Story by Canela Lopez
canelalopez@nolamessenger.com

Soon to leave a seven-year mayoral tenure behind him, New Orleans Mayor Mitch Landrieu addressed a crowd of community members at the New Orleans Jazz Market as he reflected on his office’s restoration efforts to rebuild the city after Hurricane Katrina.

Hosted by EngageNOLA, a nonprofit organization, the event –“A Talk with the Mayor: A Civic Engagement Social”– aimed to provide citizens with a platform to pose questions directly to Landrieu in an organized fashion.

A wide array of issues that marked Landrieu’s time as mayor were discussed, such as citywide reconstruction and affordable housing. Sheba Turk, WWL-TV Eyewitness Morning News Anchor, moderated the event and posed questions from the audience for Landrieu to answer.

Landrieu began by saying when he took office in 2010, the goal of his administration was not that of a typical American city.
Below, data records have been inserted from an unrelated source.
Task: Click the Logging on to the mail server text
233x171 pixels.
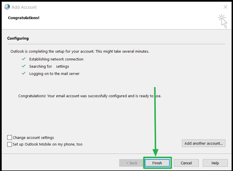Action: pos(54,74)
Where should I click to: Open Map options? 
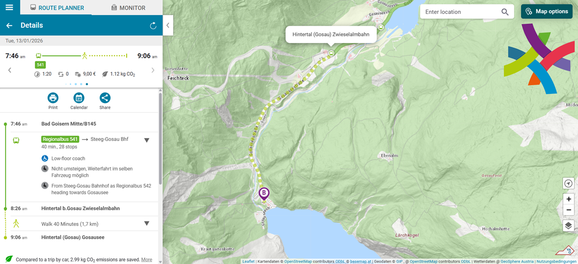tap(547, 11)
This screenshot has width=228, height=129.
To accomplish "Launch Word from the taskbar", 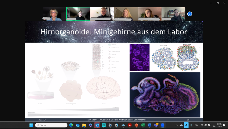I will point(150,125).
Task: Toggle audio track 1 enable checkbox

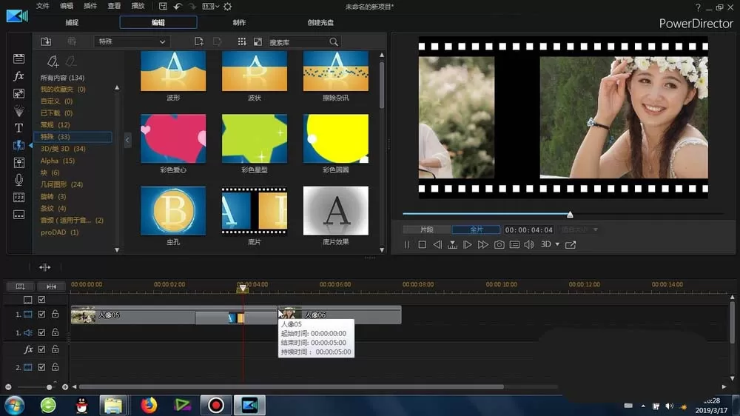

The lasting effects of Hurricane Katrina coupled with the city’s financial disarray and fallout from the BP Oil Spill, Landrieu and his team had to play damage control at the beginning of his term.

“We spent the first year basically staying alive,” Landrieu said. “… Our mission was really clear: stop the city of New Orleans from falling into the gulf over a cliff, stabilize it, do foundational change, and turn it around and get it ready so that the next mayor, the next administration would actually be in a position of having to make hard decisions but not catastrophically bad decisions.”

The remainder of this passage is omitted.